━━━ EXERCISE INPUTS

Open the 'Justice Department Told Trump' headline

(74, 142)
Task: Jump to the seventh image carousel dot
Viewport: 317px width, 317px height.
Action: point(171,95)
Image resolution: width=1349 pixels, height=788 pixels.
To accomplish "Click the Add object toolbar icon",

━━━━━━
━━━ EXERCISE INPUTS

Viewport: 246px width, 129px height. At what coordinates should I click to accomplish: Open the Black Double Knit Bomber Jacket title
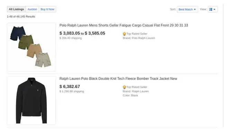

━━━━━━
━━━ EXERCISE INPUTS

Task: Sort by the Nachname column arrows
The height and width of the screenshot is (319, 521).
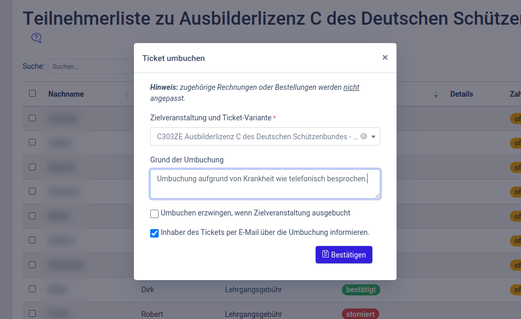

━━━━━━

■ PROBLEM TO SOLVE
Retrieve each line from the records above where the word "Task" occurs.

■ EXERCISE SOLUTION
Task: Jump to the seventh image carousel dot
Task: Sort by the Nachname column arrows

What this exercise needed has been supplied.